** Start DATASET ENTRIES **

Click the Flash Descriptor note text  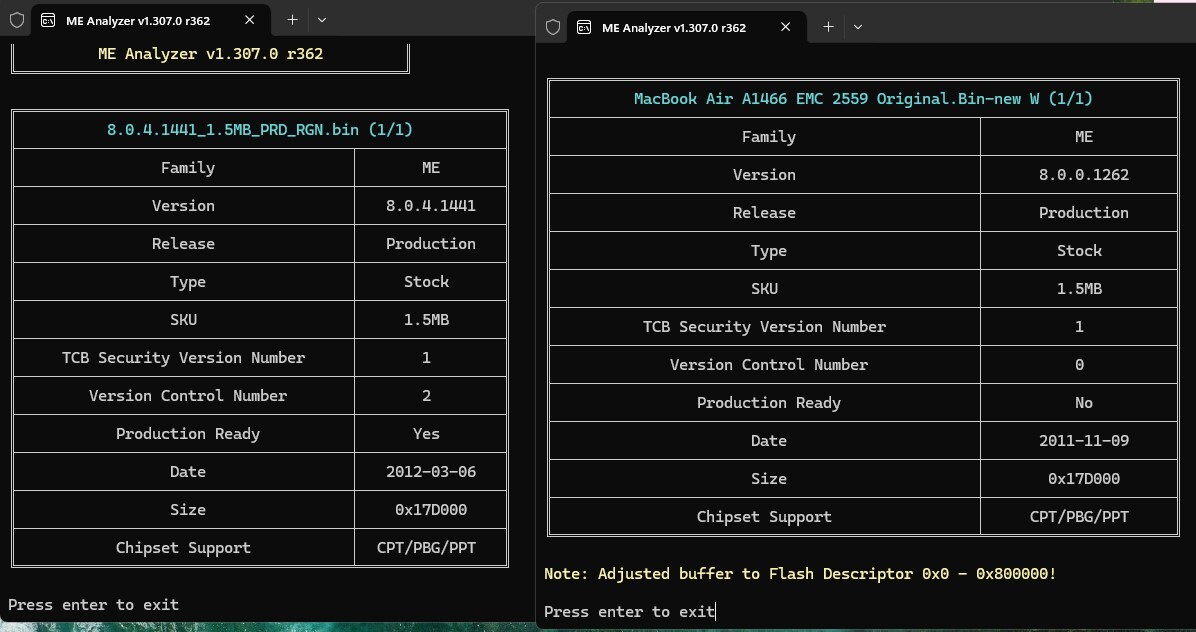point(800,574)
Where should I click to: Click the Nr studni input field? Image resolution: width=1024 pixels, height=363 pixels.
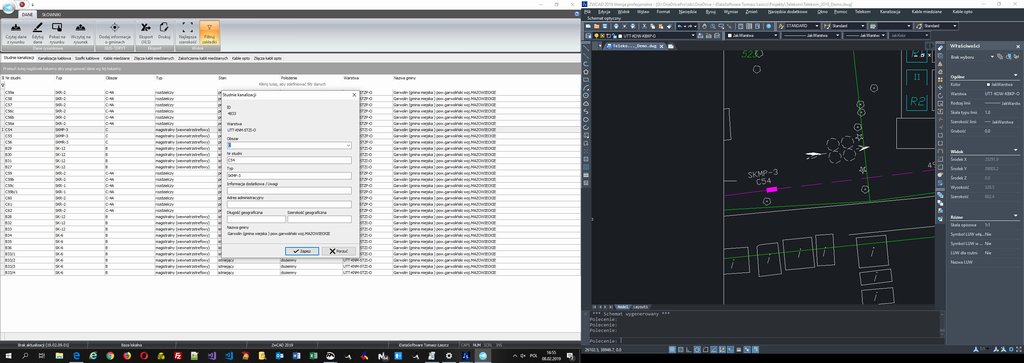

** End DATASET ENTRIES **
** Start DATASET ENTRIES **

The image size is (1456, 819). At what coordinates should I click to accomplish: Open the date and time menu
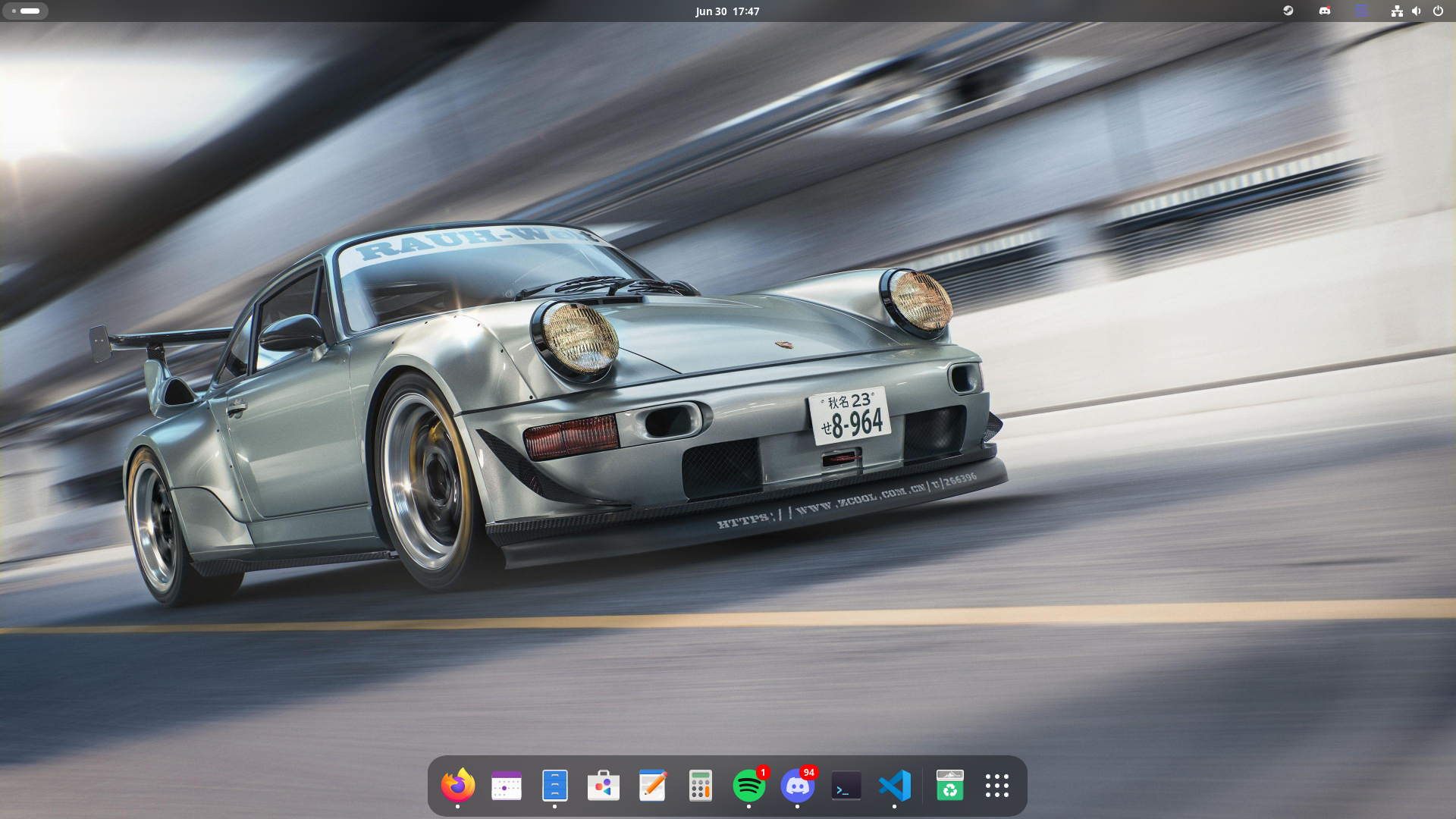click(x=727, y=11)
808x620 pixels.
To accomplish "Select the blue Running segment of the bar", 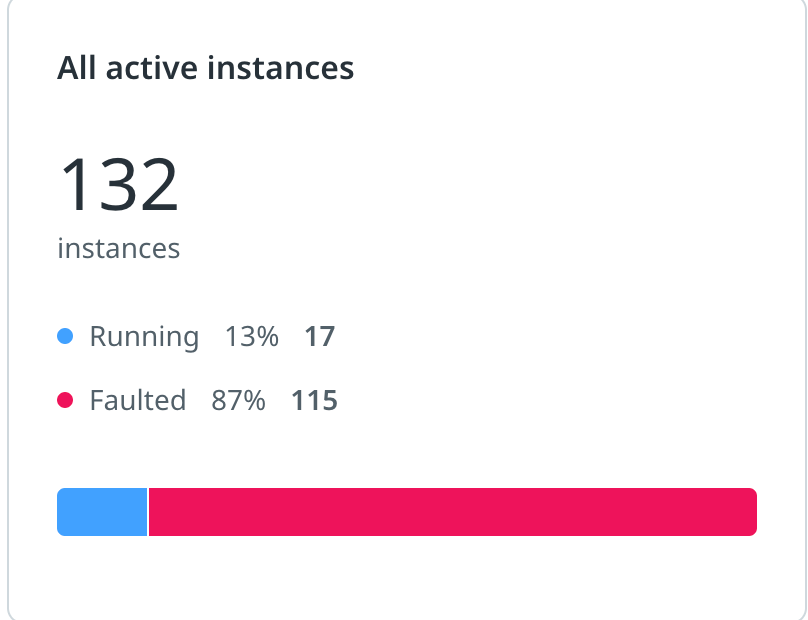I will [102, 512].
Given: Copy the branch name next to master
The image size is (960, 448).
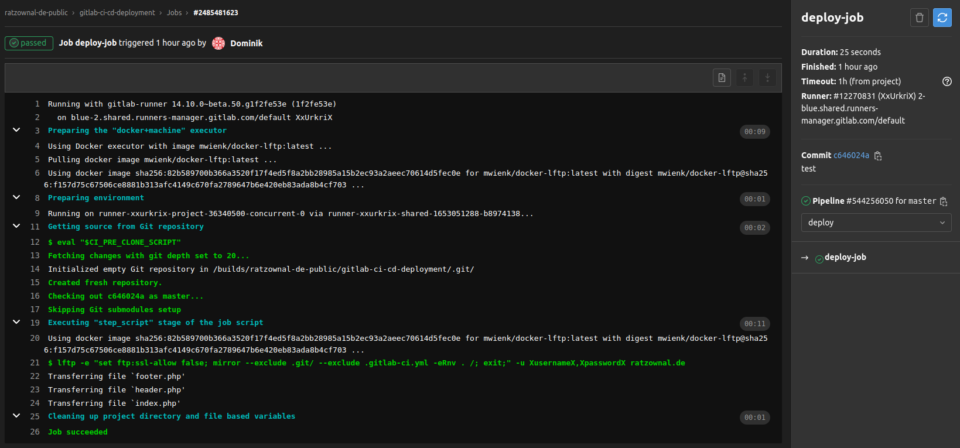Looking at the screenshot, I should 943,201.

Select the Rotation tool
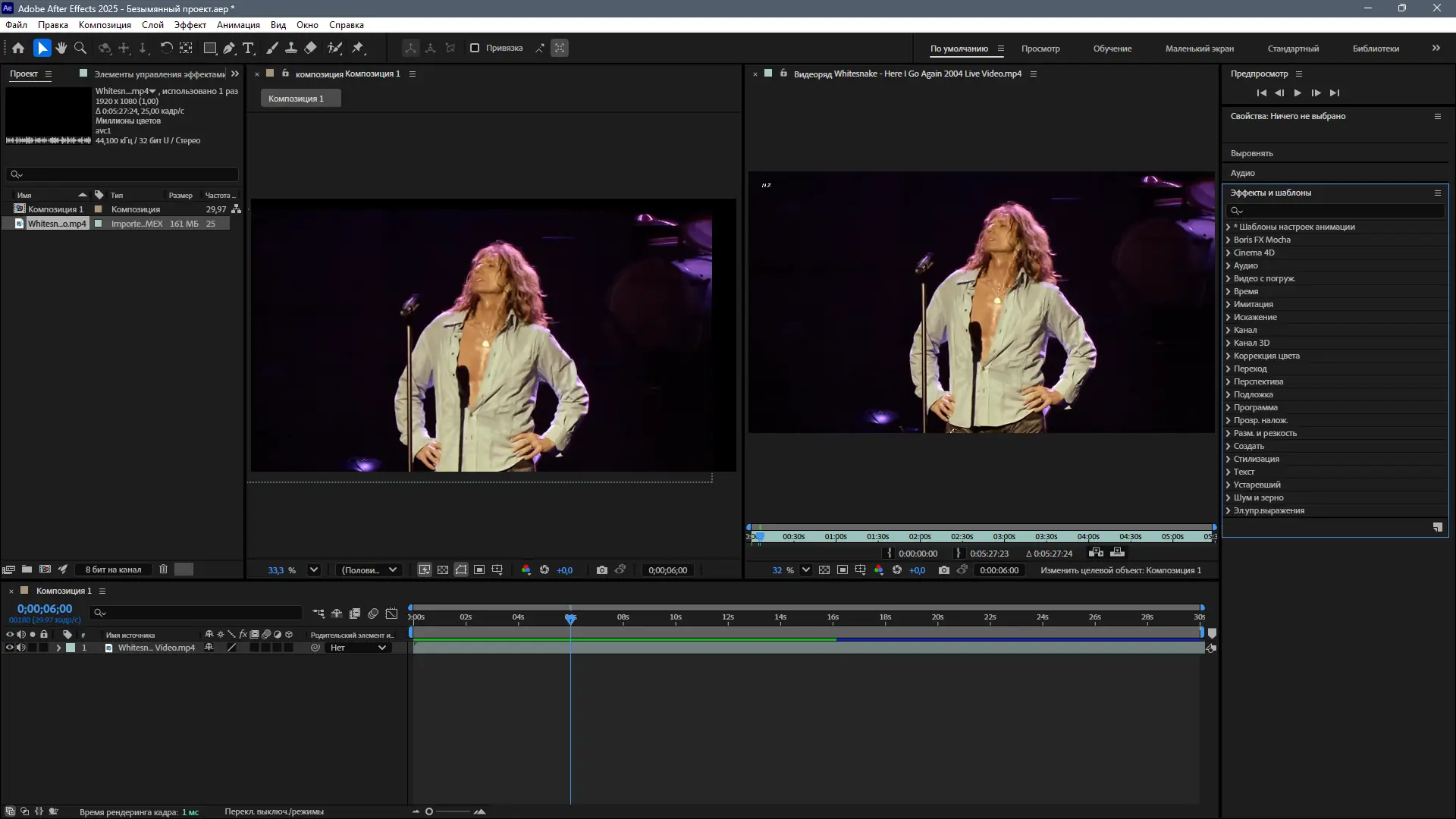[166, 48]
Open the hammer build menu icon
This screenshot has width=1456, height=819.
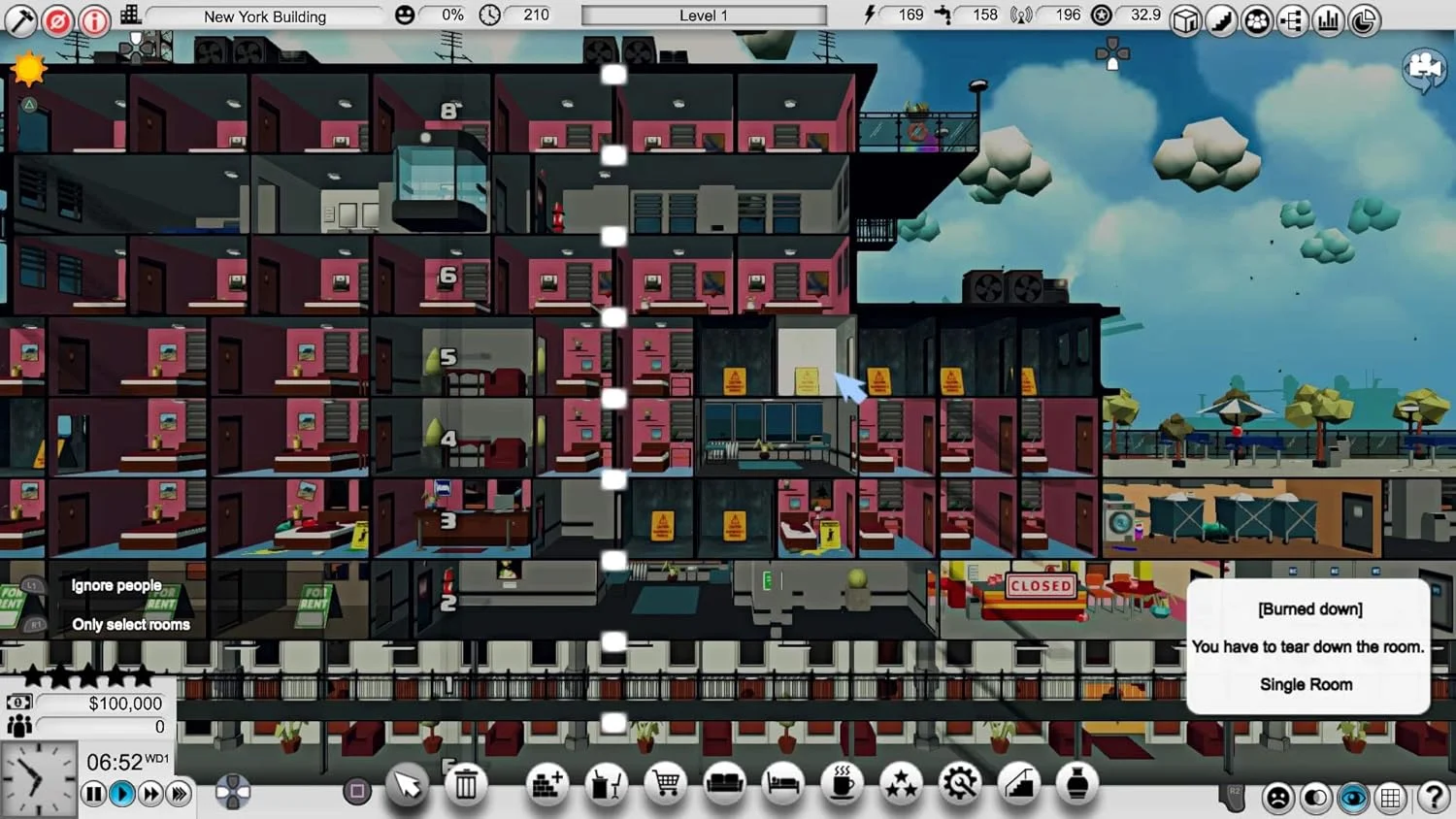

** End DATASET ENTRIES **

Give the part of the records that opens with the line containing "Given: Copy the branch name next to master" and closes with the line containing "This screenshot has width=1456, height=819." as a Markdown table with columns Row and Line, one numbered row per line and no blank lines. Leave the pictures out.

| Row | Line |
|---|---|
| 1 | Given: Copy the branch name next to master |
| 2 | The image size is (960, 448). |
| 3 | Looking at the screenshot, I should 943,201. |
| 4 | Select the Rotation tool |
| 5 | [166, 48] |
| 6 | Open the hammer build menu icon |
| 7 | This screenshot has width=1456, height=819. |